В начале ноября меня вызвали на допрос в Лефортово по делу Хаустова и Суперфина. Это было дело, связанное с передачей из лагеря мне рукописи Эдуарда Кузнецова «Лагерный дневник», появлением этого дневника на Западе. До допроса со мной беседовал какой-то большой начальник о том, что я плохо влияю на мужа и это может привести к тяжелым последствиям, как для нас с Андреем, так и для моих детей. Я, так же как на бюро партии, сказала, что дети тут ни при чем, и добавила, что ведь еще Сталин сказал, что сын за отца не отвечает. Потом были допросы — сколько уже не помню. Фамилия следователя была Сыщиков, именно он вел все допросы, а в повестках писалось, что меня вызывает следователь Губинский. И я однажды спросила своего следователя, почему он меня допрашивает, если в повестках написано, что я должна явиться к следователю Губинскому.
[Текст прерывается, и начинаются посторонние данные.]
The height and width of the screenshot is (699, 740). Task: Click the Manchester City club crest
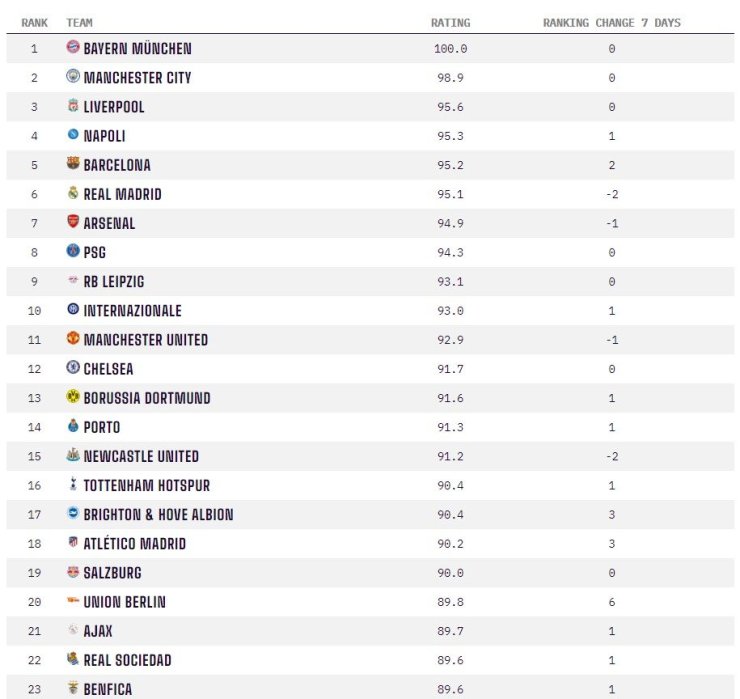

На это он сказал: «Губинский — тот молодой человек, который сопровождает вас в туалет». Тогда я спросила: «А Сыщиков это у вас псевдоним?». На этот вопрос он отреагировал очень бурно и отсадил меня от своего стола на другой стул подальше и перестал повторять, что если я ему доверюсь, то он проведет меня через следствие как родной отец.
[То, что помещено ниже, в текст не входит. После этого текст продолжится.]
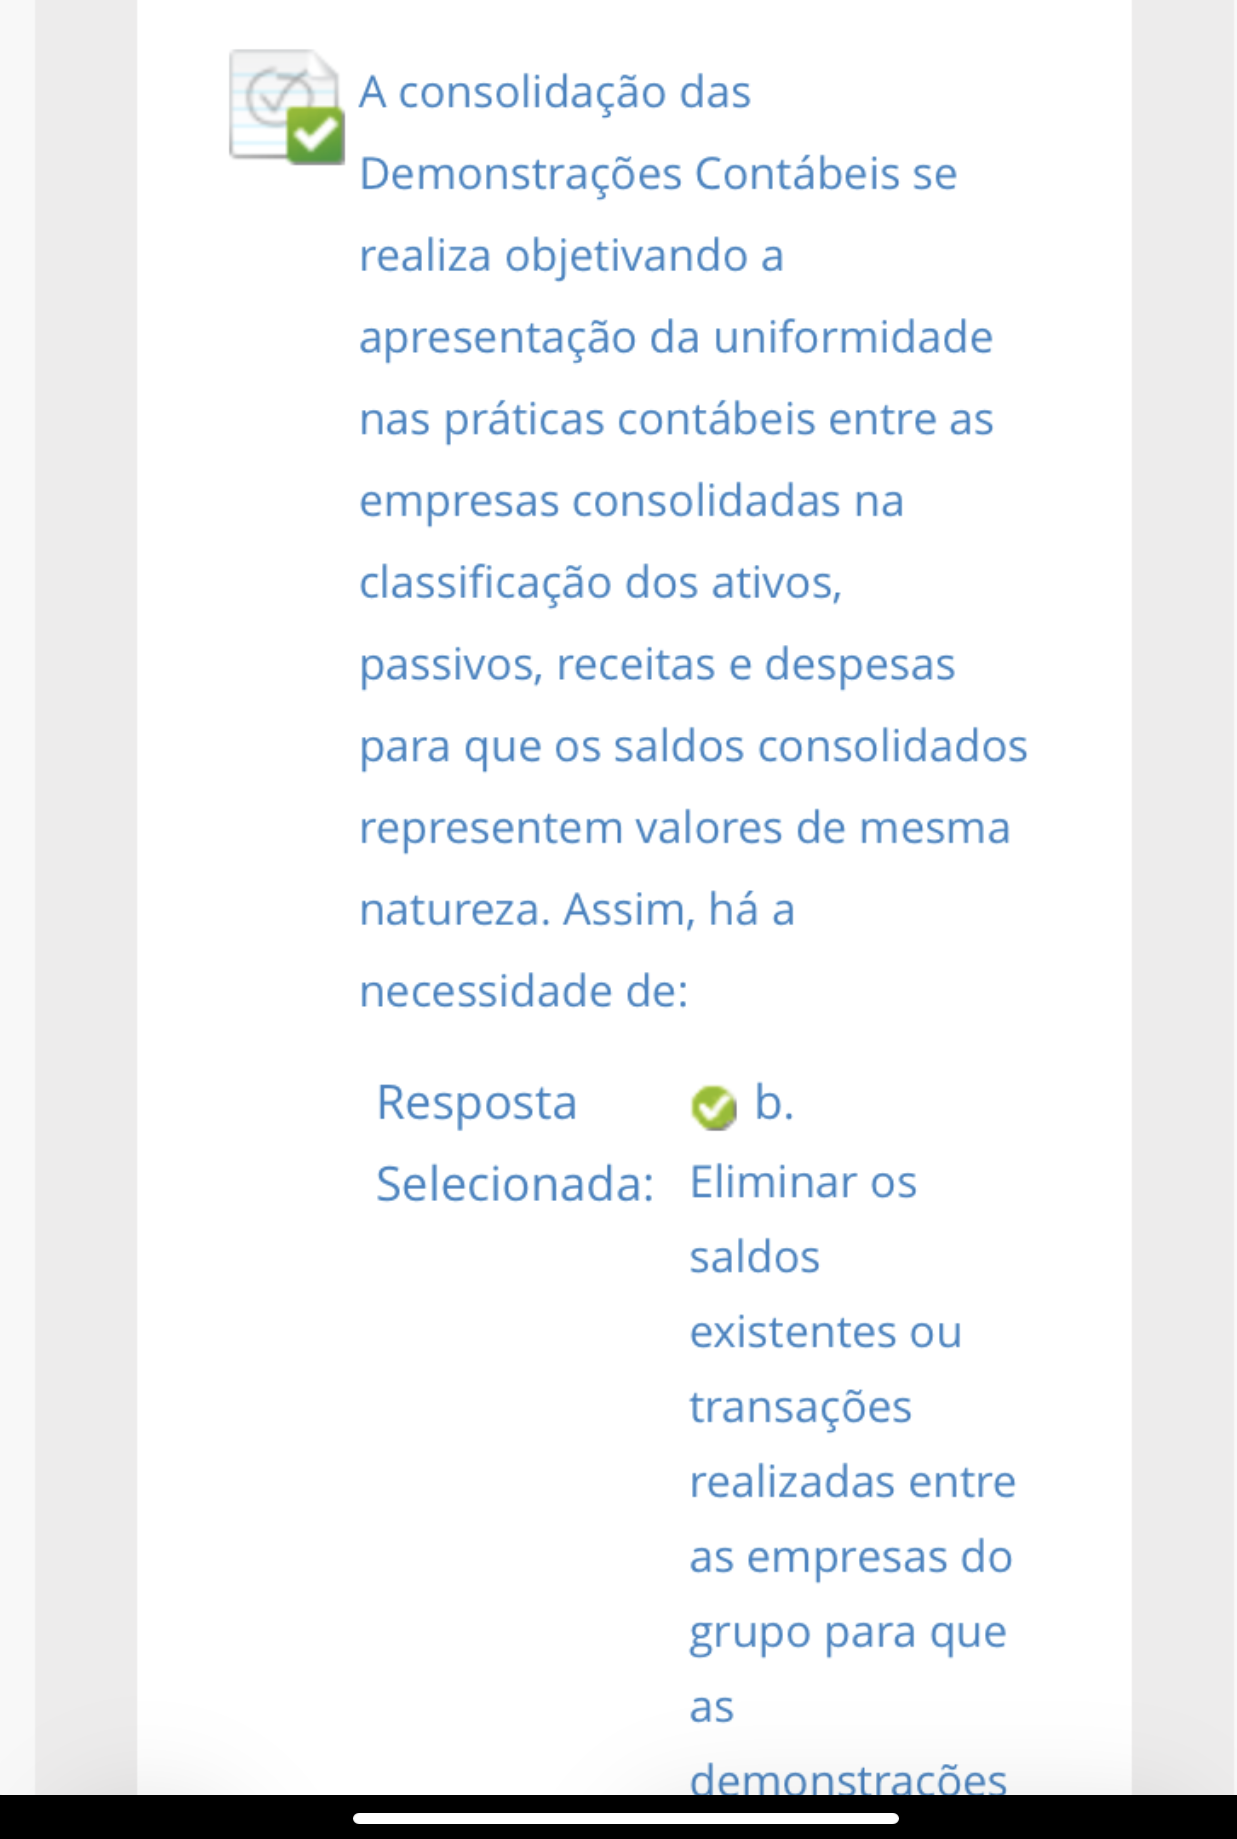
Task: Click the "necessidade de:" text
Action: click(x=523, y=992)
Формально я допрашивалась как свидетель, но следователь без конца утверждал, что у него достаточно материалов, чтобы в любой момент сделать меня из свидетеля обвиняемой.
Я держалась самой простой для меня тактики — не отвечать ни на какие вопросы. Андрей ходил со мной и терпеливо высиживал по нескольку часов в маленьком вестибюле около бюро пропусков, долгие часы ожидая меня. На допросе 27 ноября я сказала следователю, что считаю мое общение с ним бессмысленным и, если он хочет предъявить мне обвинение, то пусть это и делает, а я больше на допрос как свидетель не приду, и отказалась взять повестку на следующий.
После этого повестки стали приносить на дом. Брать их я отказывалась. Но однажды посыльный (в ранге старшего лейтенанта) поймал на лестнице Андрея и всучил ему повестку. Он же у нас вежливый — Андрюшенька. Я очень сердилась за это на него. И он, хотя я возражала, написал в КГБ заявление, что берет на себя ответственность за мою неявку. Делать это, на мой взгляд, было не надо. Повестки еще несколько раз клали в почтовый ящик. Последняя была 4 декабря.
Я на них никак не реагировала, потому что по закону повестку надо вручать под расписку.
Еще в конце лета у меня начались какие-то неполадки с сердцебиением — появилась аритмия и участился пульс и стал около 90, а временами до 120. Терапевт определил тиреотоксикоз, и мне предложили лечь в больницу на обследование. А Андрею уже давно и неоднократно предлагалось лечь на обследование, которое по их академическим правилам проводят академикам каждые два года, а он был в больнице последний раз летом 1970 года. И 14 декабря мы оба легли в больницу. У нас была отдельная палата «Люкс», как там положено академикам, и были идеальные условия для работы. Посетители появлялись только после 5 часов, а днем и вечером мы были от них свободны. Андрей писал автобиографию, я правила и печатала, а в свободное от врачей и работы время мы подолгу гуляли в больничном саду и за его пределами.
В больнице у нас бывало много посетителей. Приходили обе Тани — и Андрюшина, и моя, Алеша и Ефрем (не помню, приходили ли Люба и Дима). Однажды пришли Копелев и Некрасов, и Лева заставил нас фотографироваться. Почти ежедневно забегал Володя Максимов. Он к этому времени уже решил эмигрировать и часто повторял: «Эту землю надо уносить на подошвах башмаков». Приходил тоже с проблемой отъезда (я устраивала ему вызов) Виктор Балашов. Однажды пришли Костя Богатырев и Саша Межиров, и Андрей читал им какую-то полунаучную лекцию.